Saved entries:
————

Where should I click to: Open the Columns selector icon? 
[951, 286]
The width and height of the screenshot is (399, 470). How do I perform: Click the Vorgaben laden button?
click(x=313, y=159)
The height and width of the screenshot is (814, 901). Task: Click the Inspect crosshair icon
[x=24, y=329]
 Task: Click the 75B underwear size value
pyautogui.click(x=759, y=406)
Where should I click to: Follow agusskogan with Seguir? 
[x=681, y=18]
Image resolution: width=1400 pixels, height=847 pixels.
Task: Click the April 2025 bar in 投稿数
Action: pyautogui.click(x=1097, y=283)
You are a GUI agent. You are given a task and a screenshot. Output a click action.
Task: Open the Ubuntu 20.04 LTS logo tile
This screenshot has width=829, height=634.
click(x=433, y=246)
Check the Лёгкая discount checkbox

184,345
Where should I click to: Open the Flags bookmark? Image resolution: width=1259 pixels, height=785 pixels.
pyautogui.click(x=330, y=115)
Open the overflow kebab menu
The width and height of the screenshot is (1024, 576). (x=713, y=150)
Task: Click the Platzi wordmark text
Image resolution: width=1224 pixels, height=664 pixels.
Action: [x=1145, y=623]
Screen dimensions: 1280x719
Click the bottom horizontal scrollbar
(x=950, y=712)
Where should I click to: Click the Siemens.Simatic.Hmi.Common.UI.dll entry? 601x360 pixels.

————

§ **EXERCISE AIM**:
Every entry above needs to be quoted exactly.

§ **ANSWER BOX**:
Where should I click to: Open the Columns selector icon? 
[951, 286]
The width and height of the screenshot is (399, 470). How do I perform: Click the Vorgaben laden button?
click(x=313, y=159)
The height and width of the screenshot is (814, 901). Task: Click the Inspect crosshair icon
[x=24, y=329]
 Task: Click the 75B underwear size value
pyautogui.click(x=759, y=406)
Where should I click to: Follow agusskogan with Seguir? 
[x=681, y=18]
Image resolution: width=1400 pixels, height=847 pixels.
Task: Click the April 2025 bar in 投稿数
Action: pyautogui.click(x=1097, y=283)
You are a GUI agent. You are given a task and a screenshot. Output a click action.
Task: Open the Ubuntu 20.04 LTS logo tile
This screenshot has width=829, height=634.
click(x=433, y=246)
Check the Лёгкая discount checkbox

184,345
Where should I click to: Open the Flags bookmark? Image resolution: width=1259 pixels, height=785 pixels.
pyautogui.click(x=330, y=115)
Open the overflow kebab menu
The width and height of the screenshot is (1024, 576). (x=713, y=150)
Task: Click the Platzi wordmark text
Image resolution: width=1224 pixels, height=664 pixels.
Action: [x=1145, y=623]
Screen dimensions: 1280x719
Click the bottom horizontal scrollbar
(x=950, y=712)
Where should I click to: Click the Siemens.Simatic.Hmi.Common.UI.dll entry? 601x360 pixels.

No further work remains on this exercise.